• _PROMPT_
Decide whether each statement agrees with the text below about Gentlemen Prefer Blondes, and back each yes or no with the deciding words quoted from it. 1. The novel came out in 1925. 2. The novel is described as tamer than the 1953 film. 3. Lorelei Lee thinks D.W. Griffith could fight off Communism.

• _SELECTED TEXT_
What are you reading on the subway or in the waiting room today?
Anita Loos’ 1925 novel Gentlemen Prefer Blondes. It’s the basis for the 1953 Marilyn Monroe film, but it’s very modernist and much edgier than the film (which I also happen to love). My students at Queens College are reading it for our comedy and satire-based English class. I am kind of stunned at how germane it is with contemporary American life. There’s a moment I just read in which the “dumb blonde” narrator-protagonist, Lorelei Lee, writes about how she thinks silent film director D.W. Griffith should be elected president because she thinks he is capable of fighting off Communism. “And when I saw how Mr. Griffith handled all those mobs in Intolerance I realized that he could do anything, and I really think that the government of America ought to tell Mr. Griffith to get all ready if the bolsheviks start to do it.” It’s such an excellent satire on mistaking the image of power for power itself.
What book popped for you in 2015?

• _DATASET ENTRIES_

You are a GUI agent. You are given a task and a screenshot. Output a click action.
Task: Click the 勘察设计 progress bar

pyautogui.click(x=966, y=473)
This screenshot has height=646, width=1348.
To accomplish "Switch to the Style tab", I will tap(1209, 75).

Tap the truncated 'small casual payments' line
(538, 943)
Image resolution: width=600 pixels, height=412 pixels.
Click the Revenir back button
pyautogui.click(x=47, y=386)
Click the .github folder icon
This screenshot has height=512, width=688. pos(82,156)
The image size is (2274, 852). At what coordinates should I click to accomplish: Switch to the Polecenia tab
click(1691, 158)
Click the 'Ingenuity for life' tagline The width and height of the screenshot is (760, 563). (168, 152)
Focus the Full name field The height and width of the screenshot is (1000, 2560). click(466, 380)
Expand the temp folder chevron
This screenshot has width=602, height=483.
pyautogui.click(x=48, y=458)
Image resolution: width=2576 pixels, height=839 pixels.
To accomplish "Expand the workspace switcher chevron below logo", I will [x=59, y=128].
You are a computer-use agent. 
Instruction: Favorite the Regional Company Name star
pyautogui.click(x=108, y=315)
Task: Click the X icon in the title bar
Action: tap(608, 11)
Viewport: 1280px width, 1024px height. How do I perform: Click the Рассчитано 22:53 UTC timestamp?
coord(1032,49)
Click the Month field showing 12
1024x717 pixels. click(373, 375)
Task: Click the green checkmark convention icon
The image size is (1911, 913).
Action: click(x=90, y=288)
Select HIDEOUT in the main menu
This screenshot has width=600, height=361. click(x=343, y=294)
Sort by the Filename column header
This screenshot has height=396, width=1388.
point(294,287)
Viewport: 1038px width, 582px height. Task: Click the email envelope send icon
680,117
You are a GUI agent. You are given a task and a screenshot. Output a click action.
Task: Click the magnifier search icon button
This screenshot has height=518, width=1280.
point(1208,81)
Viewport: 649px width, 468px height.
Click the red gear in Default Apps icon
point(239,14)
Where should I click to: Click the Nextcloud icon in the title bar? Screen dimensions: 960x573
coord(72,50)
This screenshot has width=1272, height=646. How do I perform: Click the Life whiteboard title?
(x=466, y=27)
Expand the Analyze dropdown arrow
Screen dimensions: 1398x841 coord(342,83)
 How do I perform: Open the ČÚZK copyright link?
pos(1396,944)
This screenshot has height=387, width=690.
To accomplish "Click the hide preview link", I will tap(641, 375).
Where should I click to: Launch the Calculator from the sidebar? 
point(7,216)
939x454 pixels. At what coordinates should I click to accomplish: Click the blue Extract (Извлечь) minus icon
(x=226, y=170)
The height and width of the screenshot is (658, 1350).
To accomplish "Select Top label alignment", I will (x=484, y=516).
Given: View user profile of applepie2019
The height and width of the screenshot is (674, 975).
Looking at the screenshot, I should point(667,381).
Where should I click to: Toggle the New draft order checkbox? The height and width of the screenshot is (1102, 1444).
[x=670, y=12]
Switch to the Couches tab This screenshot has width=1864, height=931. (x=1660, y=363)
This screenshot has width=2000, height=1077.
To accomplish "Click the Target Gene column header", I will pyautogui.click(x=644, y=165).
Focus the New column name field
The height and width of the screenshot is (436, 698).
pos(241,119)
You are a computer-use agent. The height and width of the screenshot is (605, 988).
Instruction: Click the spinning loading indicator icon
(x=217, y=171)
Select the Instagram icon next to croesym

• _TASK RESULT_
1. Yes: "Anita Loos’ 1925 novel Gentlemen Prefer Blondes"
2. No: "it’s very modernist and much edgier than the film"
3. Yes: "she thinks he is capable of fighting off Communism"